Print only what runs from the line that includes "Where should I" to the end of the listing, word for word, and do not include any pictures.
────────────────────
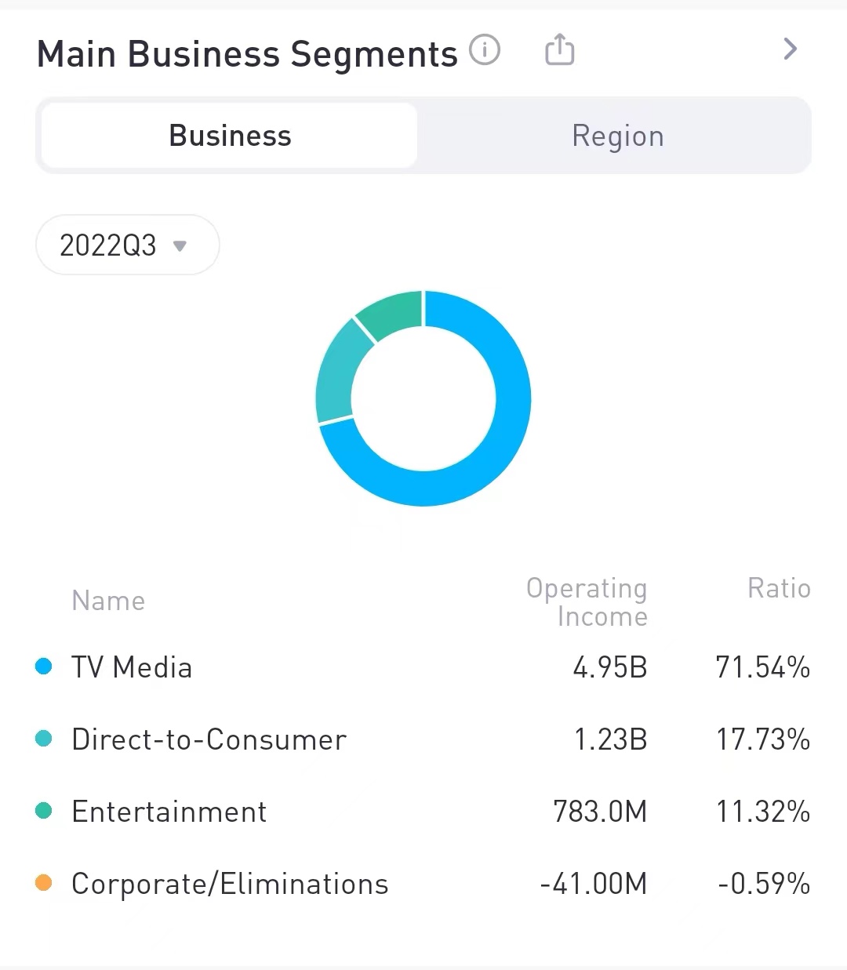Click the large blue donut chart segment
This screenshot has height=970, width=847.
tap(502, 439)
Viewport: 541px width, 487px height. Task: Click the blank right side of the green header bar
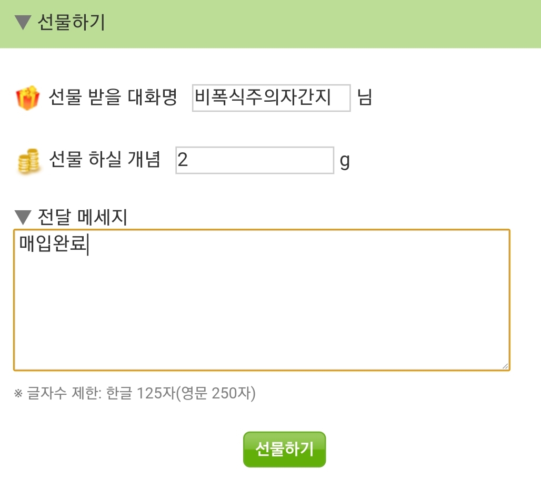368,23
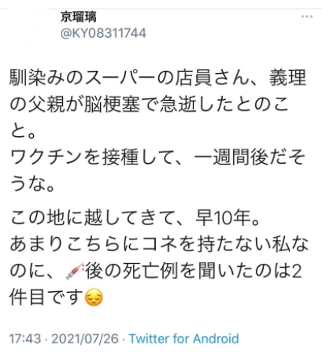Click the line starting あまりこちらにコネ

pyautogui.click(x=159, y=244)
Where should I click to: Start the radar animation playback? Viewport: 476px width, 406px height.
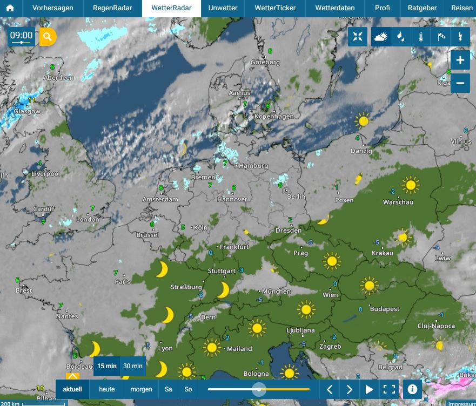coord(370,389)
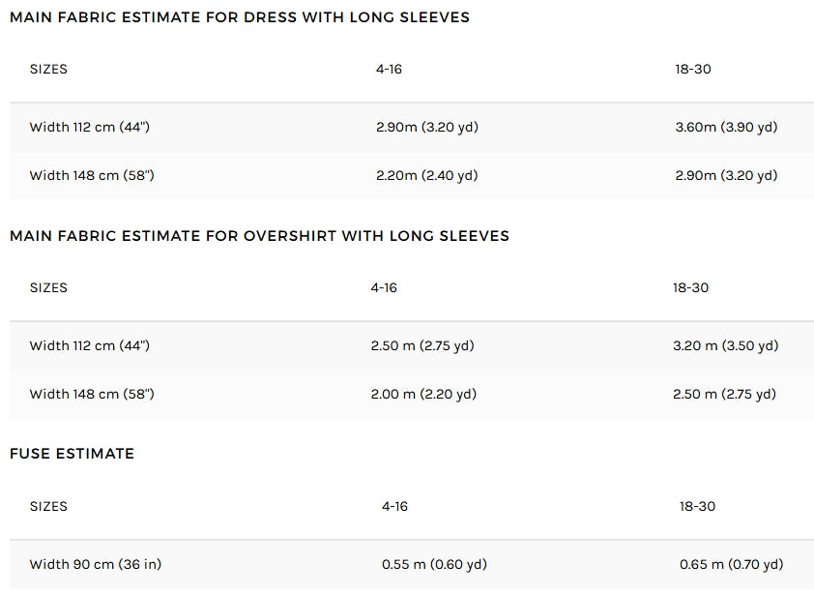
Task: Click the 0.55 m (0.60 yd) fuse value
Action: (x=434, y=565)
────────────────────
**Your solution**:
Where should I click to: Start the radar animation playback? Viewport: 476px width, 406px height.
coord(370,389)
Task: Click the 0.55 m (0.60 yd) fuse value
Action: (x=434, y=565)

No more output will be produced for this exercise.